**Consegna**
Riporta parola per parola il passo del brano sul crowdfunding compreso tra "Premessa: Non ho" e "questa parola: CROWDFUNDING.", estremi inclusi.

───── Brano

Premessa: Non ho niente contro la modernità, le idee nuove, i cambiamenti in un sistema. Mi trovo pienamente d’accordo con chi dice che “Le tradizioni sono soltanto innovazioni riuscite molto bene”. Le prese di posizione ideologiche le odio. Ma odio anche le prese per il culo e ultimamente mi è venuta in mente la battuta del pollo quando ho sentito questa parola: CROWDFUNDING.
“Crowdche?” qualcuno si sarà chiesto. Ecco, già qui…Il Crowdfunding è il nome che gli americani hanno dato ad una pratica vecchia come il mondo. Una volta si chiamava COLLETTA. Solo che, come dice Guccini nell’introduzione di “Statale 17” nel live con i Nomadi (andatevela a sentire, si ride) “Gli americani ci fregano con la lingua”.
In pratica, applicato in campo musicale, gli artisti o sedicenti tali manifestano l’intenzione di partire con un progetto (un album, un video, le magliette della band, qualsiasi cosa) e chiedono, tramite agenzia (particolare non di poco conto) un finanziamento ai loro fan o a chiunque passi di lì. In cambio offrono cose come chiacchierate via skype, copie dei dischi autografate con dedica, accessi al backstage dei concerti e agli studi di registrazione, cene con la band, crediti sui dischi, eccetera.
Ecco, la cosa che mi inquieta è che ci siano delle agenzie che fanno questa cosa qui. In pratica invece di chiedere i soldi tu, loro ti fanno da cassa di risonanza e per questo servizio si tengono il 15% di quanto corrisposto dai fan.

──────────
───── Dati forniti

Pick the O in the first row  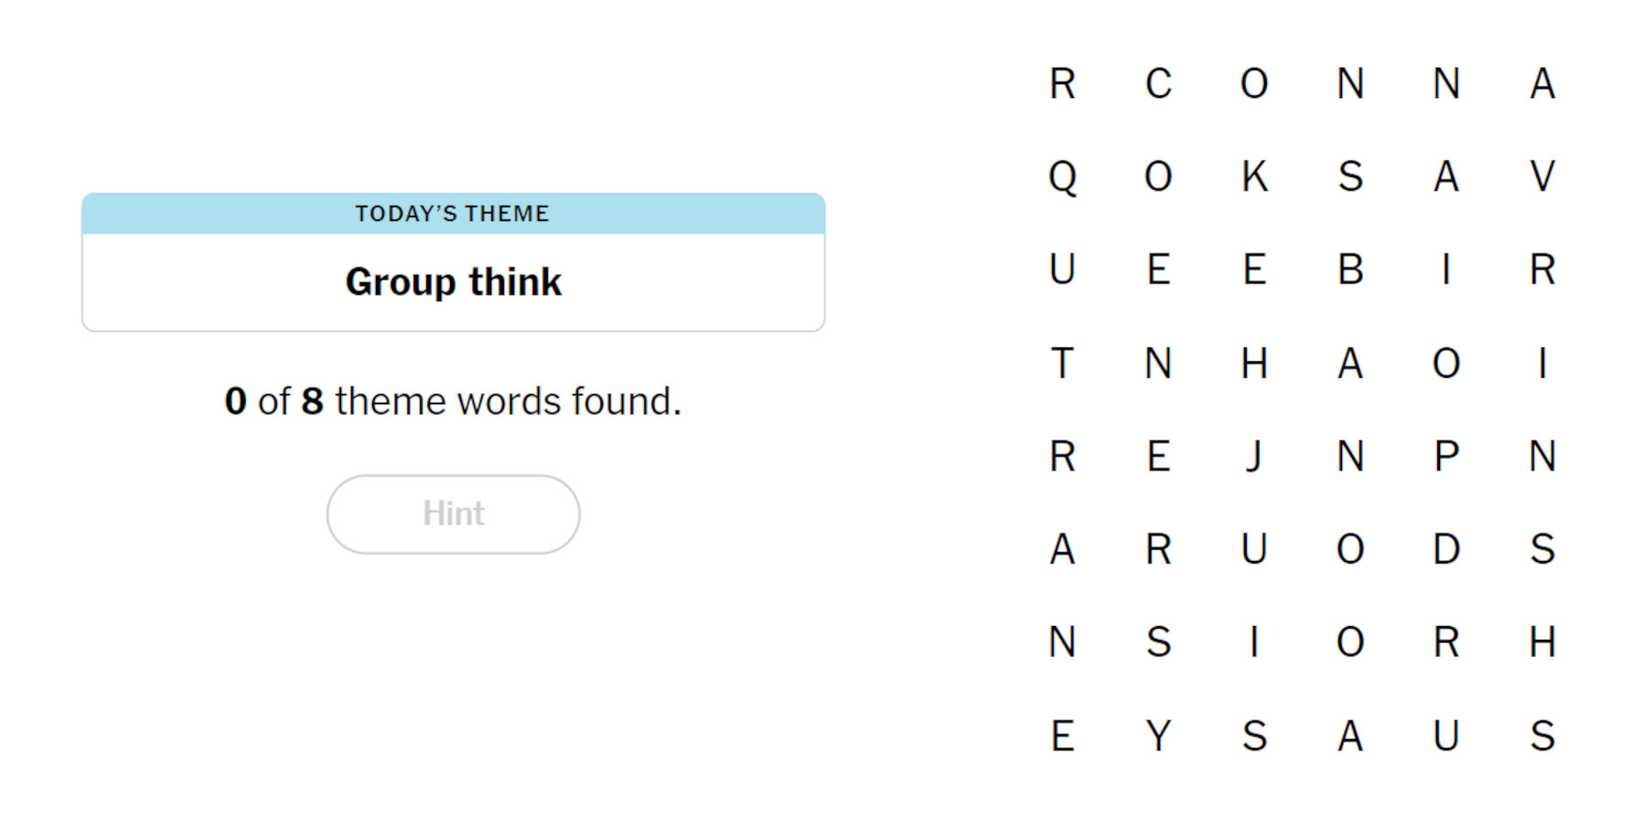point(1254,84)
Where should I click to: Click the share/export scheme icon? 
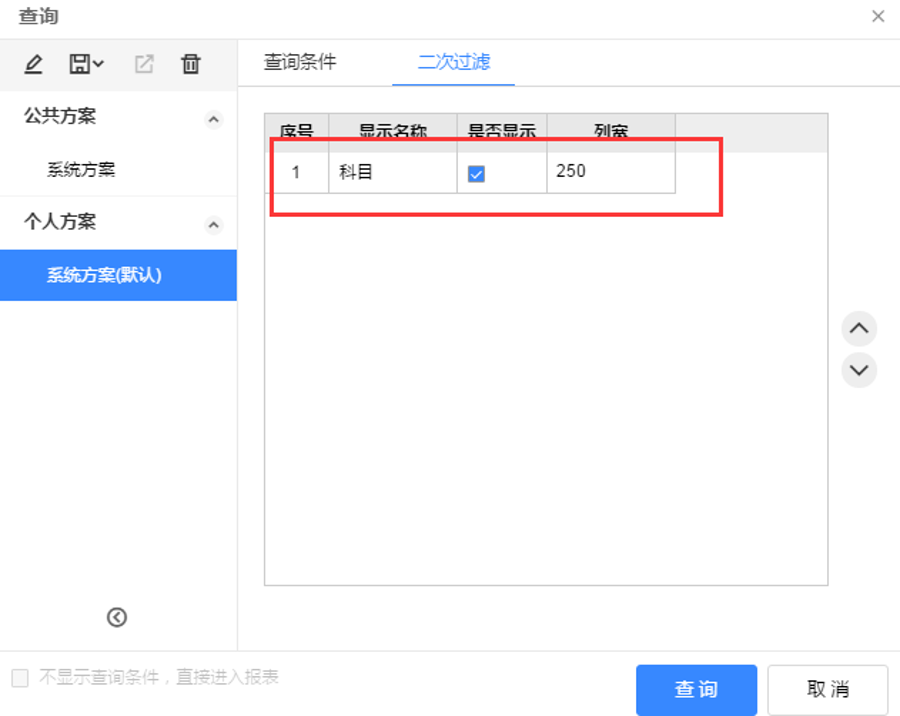click(144, 65)
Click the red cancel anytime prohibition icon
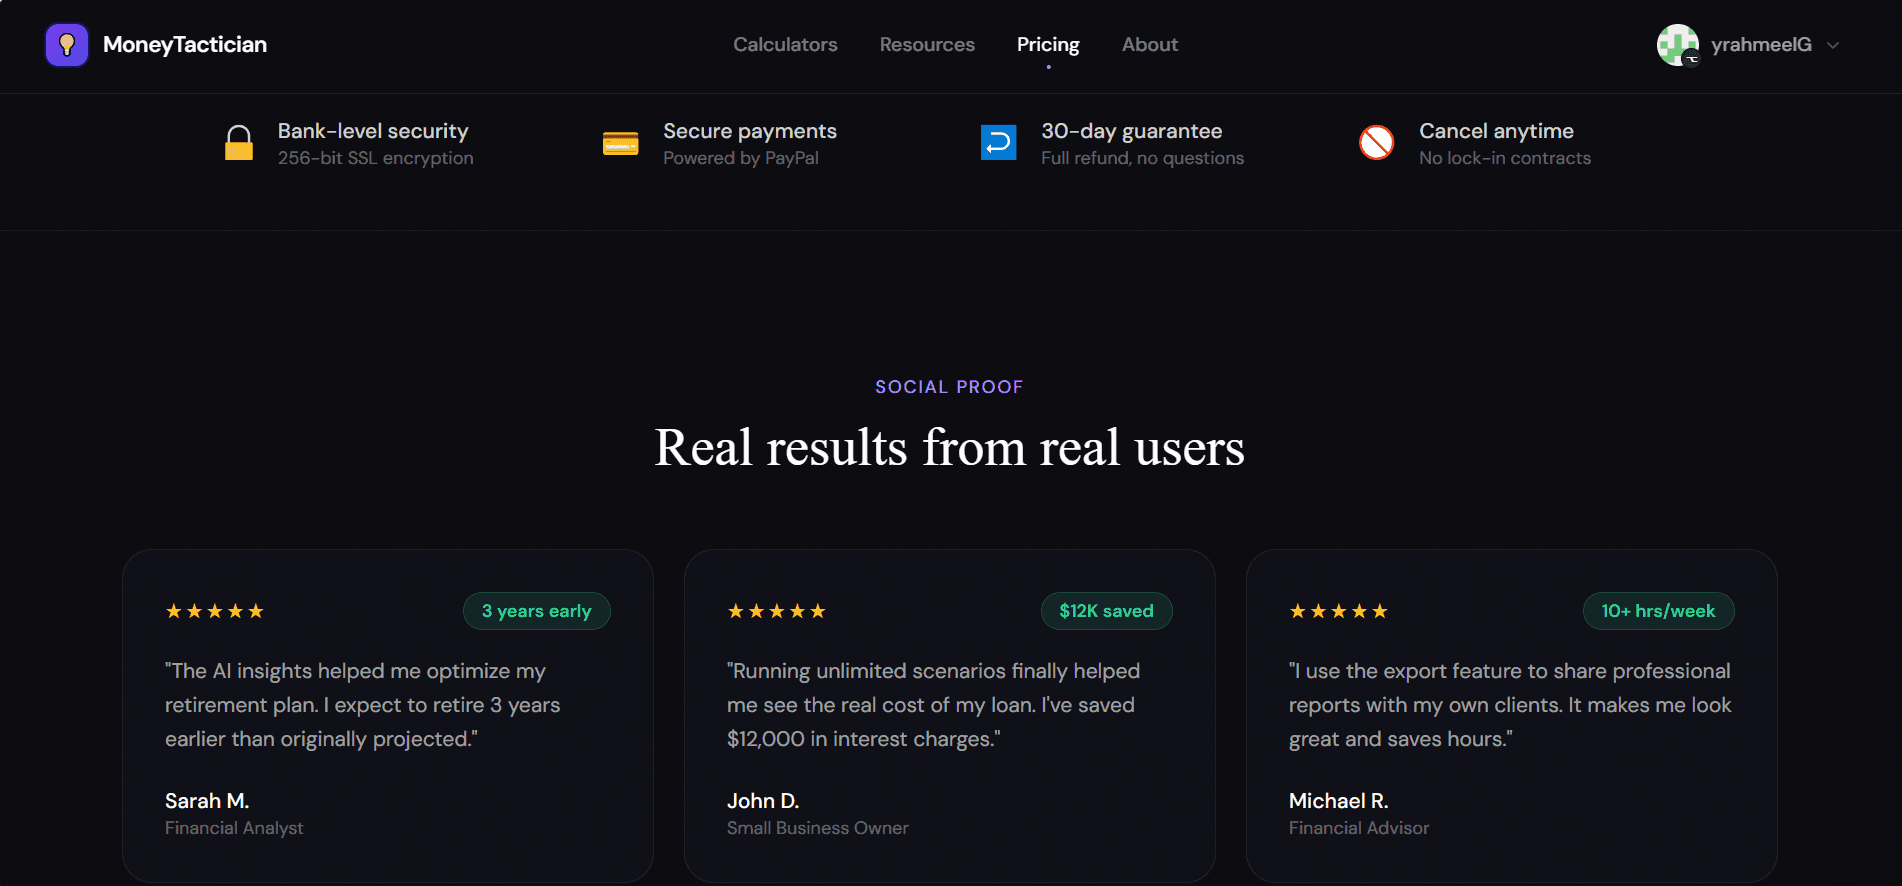Image resolution: width=1902 pixels, height=886 pixels. coord(1376,143)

──────────

**Risposta**
Premessa: Non ho niente contro la modernità, le idee nuove, i cambiamenti in un sistema. Mi trovo pienamente d’accordo con chi dice che “Le tradizioni sono soltanto innovazioni riuscite molto bene”. Le prese di posizione ideologiche le odio. Ma odio anche le prese per il culo e ultimamente mi è venuta in mente la battuta del pollo quando ho sentito questa parola: CROWDFUNDING.